_Data provided_.
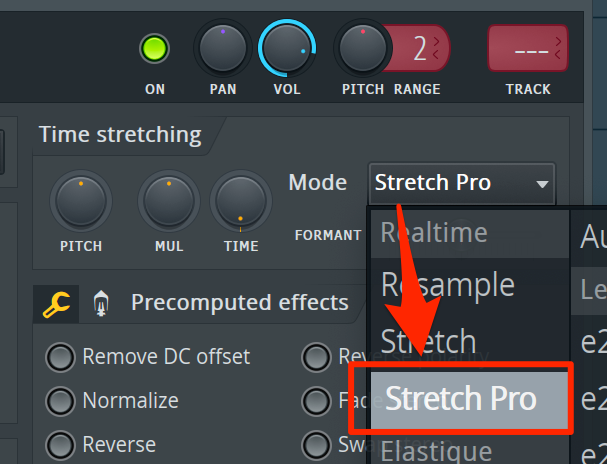Click the Time stretching PITCH knob
Screen dimensions: 607x464
click(81, 201)
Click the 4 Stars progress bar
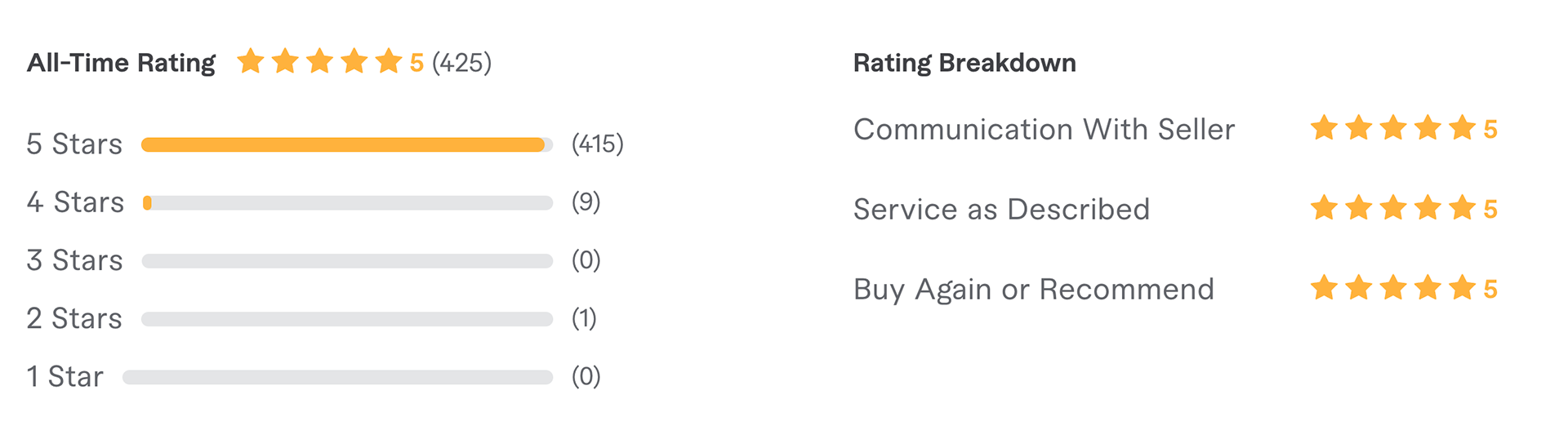The image size is (1568, 430). point(347,202)
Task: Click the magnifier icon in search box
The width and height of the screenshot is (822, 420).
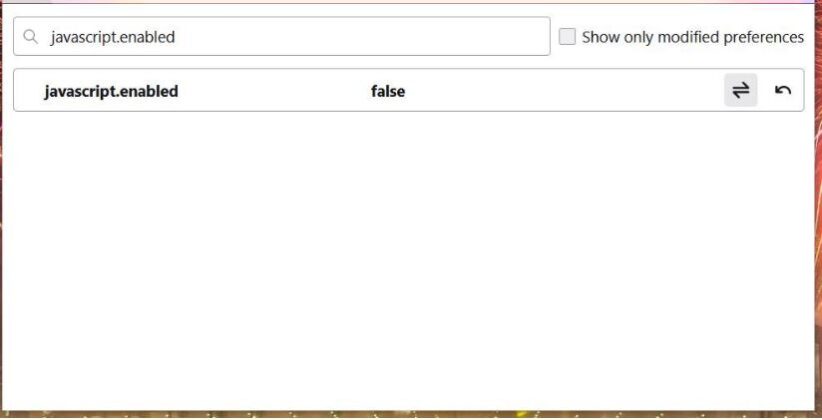Action: (x=31, y=37)
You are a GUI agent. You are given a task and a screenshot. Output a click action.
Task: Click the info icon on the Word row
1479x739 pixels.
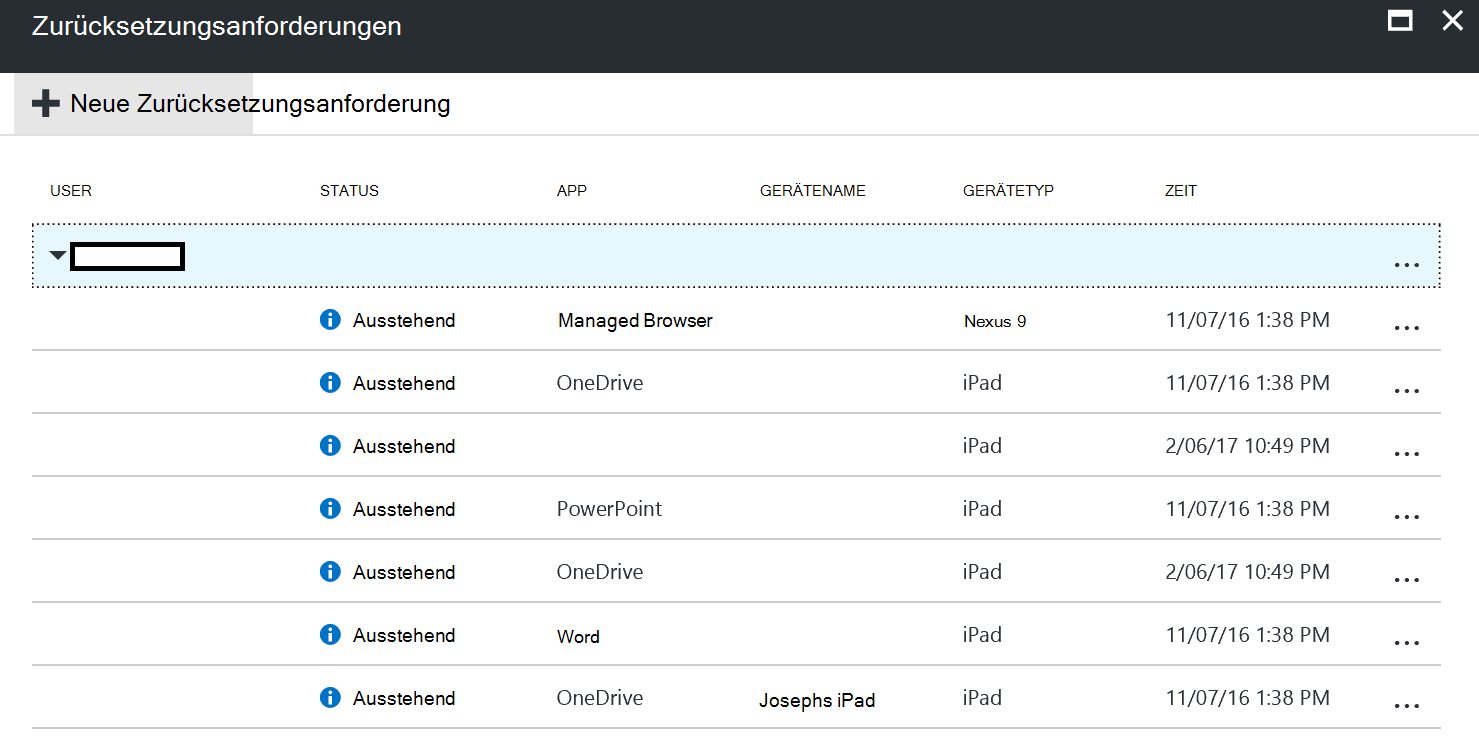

_Task instructions_. Only the lines from the line with "Click the 4 Stars progress bar" through the end of the entries above, copied exactly and with both ends included, belong in the response; the pictures do not.

_Task result_.
Click the 4 Stars progress bar
The image size is (1568, 430). point(347,202)
Task: Click the magnifier icon in search box
The width and height of the screenshot is (822, 420).
Action: (x=31, y=37)
You are a GUI agent. You are given a task and a screenshot. Output a click action.
Task: Click the info icon on the Word row
1479x739 pixels.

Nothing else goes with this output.